━━━ PASSAGE GIVEN

Thursday, 22 September 2022

Al-Idrīsī’s twelfth-century description and map of Lincolnshire

[The following short piece was originally published in the Lincoln Record Society News Review, 18 (2021), pp. 2–4; the version presented below is the fully-referenced version of this text; a PDF of this article is available at Academia.edu]

The aim of the following note is to direct attention to an often-overlooked Arabic account and map of Lincolnshire found in the Nuzhat al-mushtāq fī khtirāq al-āfāq, ‘The book of pleasant journeys into faraway lands’, of the Muslim scholar al-Idrīsī, composed c. 1154 for Roger II of Sicily.(1)

The North Sea and the east coast of England on al-Idrīsī’s mid-twelfth-century Arabic map, from a mid-thirteenth- to early fourteenth-century copy. Note, north is at the top and south at the bottom; the river running across the centre of the image is the Witham with Boston on the left and Lincoln on the right, whilst Grimsby is shown on the coast to the north of the river (Source: Bibliothèque nationale de France, Département des Manuscrits, Arabe 2221, f. 338v–339r; Public Domain)

━━━━━━

* [WHAT IS ASKED]:
a: Transcribe the passage on al-Idrīsī's map of Lincolnshire from "The aim of the" up to and including "II of Sicily.(1)".
b: In the piece on al-Idrīsī's map of Lincolnshire, for whom was the Nuzhat al-mushtāq composed?
c: Write the next part of the article on al-Idrīsī's description and map of Lincolnshire, picking up after its final sentence.

━━━ DATA EXTRACT

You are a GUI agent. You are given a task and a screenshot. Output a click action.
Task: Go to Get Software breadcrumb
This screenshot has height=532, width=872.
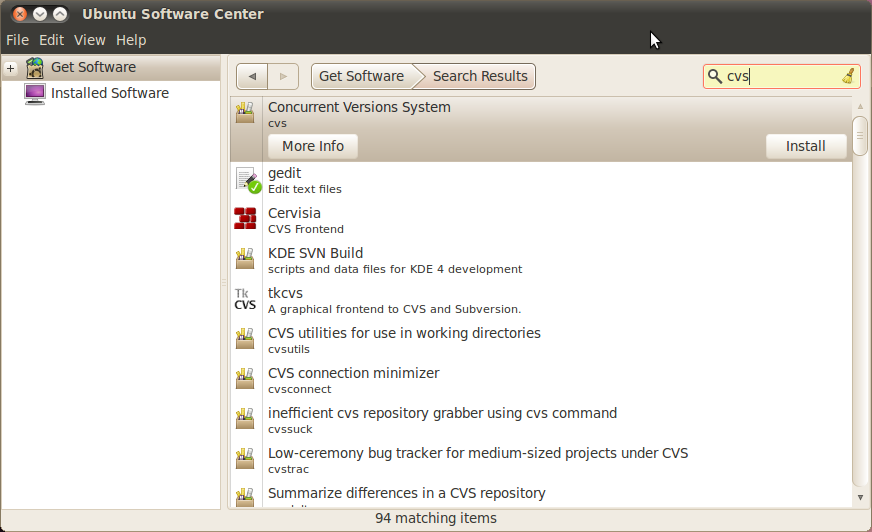(x=361, y=77)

━━━━━━

* [ANSWER LIST]:
a:
The aim of the following note is to direct attention to an often-overlooked Arabic account and map of Lincolnshire found in the Nuzhat al-mushtāq fī khtirāq al-āfāq, ‘The book of pleasant journeys into faraway lands’, of the Muslim scholar al-Idrīsī, composed c. 1154 for Roger II of Sicily.(1)

b: Roger II of Sicily.

c:
Al-Idrīsī was a descendant of the eleventh-century Ḥammūdid dynasty of Málaga in al-Andalus (Spain), a distant branch of the Idrīsid family that ruled Morocco from the late eighth to late tenth centuries, and his Nuzhat al-mushtāq fī khtirāq al-āfāq is one of the great geographical works of the medieval period.(2)  Preserved in ten manuscripts dating from the thirteenth to the seventeenth centuries, this work was written in Sicily for Roger II (1112–54) and gathered together a vast array of information on the various regions of the world known to its author and was illustrated by a series of 70 maps. As part of this, al-Idrīsī included a brief description of eastern England that runs as follows:

Herein is the second section of the seventh climate, containing a portion of the Ocean wherein lies the island of lnqlṭrh [England, l’Angleterre]… From the town of ǧrnmūdh [Yarmouth, Gernemutha/Gernemuda] to the town of nrġīq [Norwich, Norwic] is ninety miles. The town of Norwich is distant ten miles from the sea, and from there to aġryms [Grimsby] is a hundred and fifty miles by sea. From the said town of Yarmouth the sea[-coast] curves round in a circle, but still tending northwards. From the said town of Grimsby to the town of afrwīk [York, Evrvic] is eighty miles. The latter lies at a distance from the Ocean, and on the border of the peninsula of sqwsyh [Scotia], which is contiguous with the island of England… From the town of York to the estuary of the river of bskh [Boston] is a hundred and forty miles, and Boston is a fortress (ḥiṣn) situated on this river twelve miles upstream from the sea. From the aforementioned of Grimsby to the town of nqwls [Lincoln, Nicolas] inland is a hundred miles; the river flows through the midst of it and flows out of it towards the town of Grimsby, but flows into the sea on the south of the latter, as we have mentioned before. From the inland Lincoln to the town of York is moreover ninety miles, and from thence to the town of dūnālma [Durham, Dunelme] eighty miles northwards.(3)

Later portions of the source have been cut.